AVAILABLE RECORDS Start Marker
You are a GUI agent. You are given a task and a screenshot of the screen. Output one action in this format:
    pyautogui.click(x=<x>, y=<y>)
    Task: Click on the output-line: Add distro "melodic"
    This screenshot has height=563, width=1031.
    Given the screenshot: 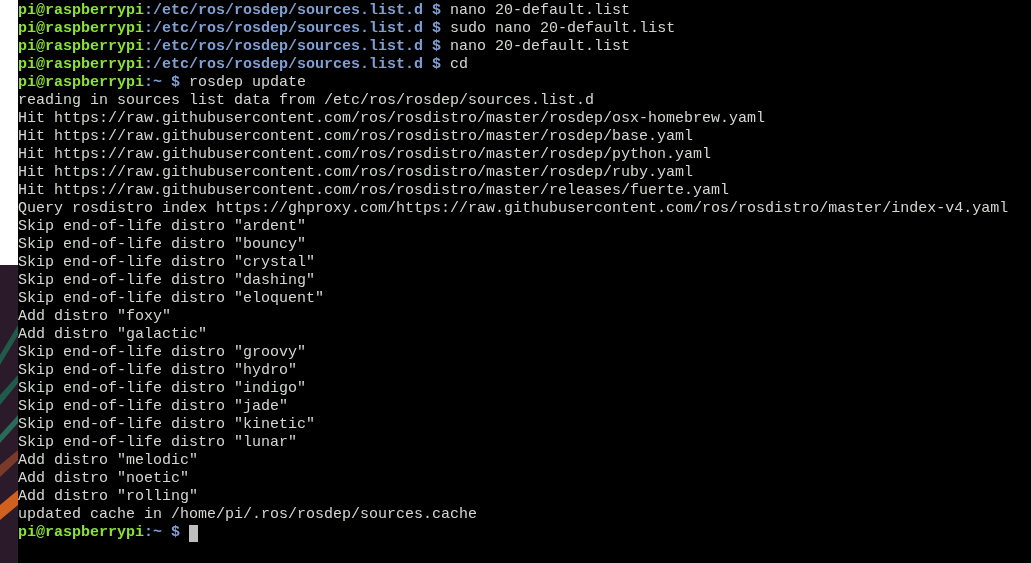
AVAILABLE RECORDS End Marker
AVAILABLE RECORDS Start Marker
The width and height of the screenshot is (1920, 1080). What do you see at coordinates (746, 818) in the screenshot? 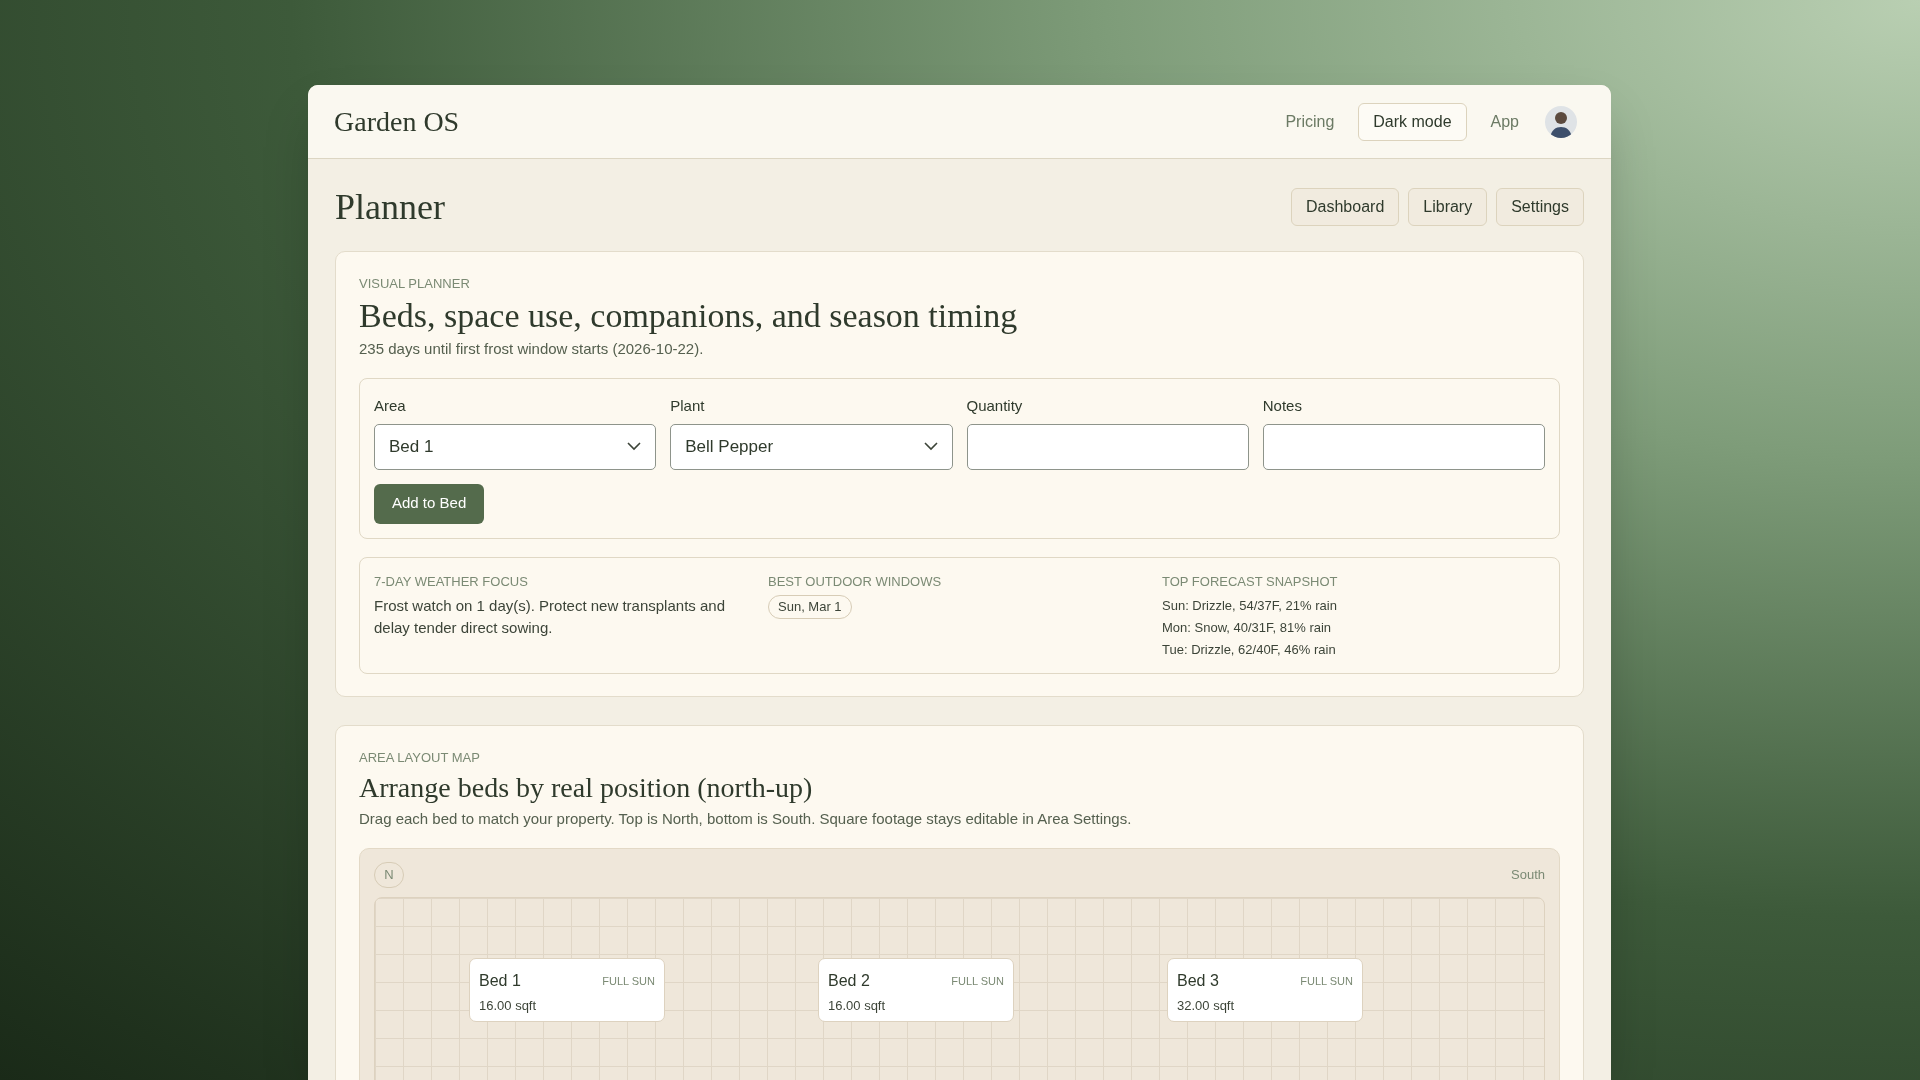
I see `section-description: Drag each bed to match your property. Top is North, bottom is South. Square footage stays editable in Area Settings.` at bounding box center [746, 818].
AVAILABLE RECORDS End Marker
- ACTION ITEM -
Reproduce the lines from the one containing "The width and" up to and including the one containing "center [746, 818].", replacing "coordinates" with "location" and leaving everything else unchanged. Omit the pictures from your answer.

- SOLUTION -
The width and height of the screenshot is (1920, 1080). What do you see at location (746, 818) in the screenshot? 
I see `section-description: Drag each bed to match your property. Top is North, bottom is South. Square footage stays editable in Area Settings.` at bounding box center [746, 818].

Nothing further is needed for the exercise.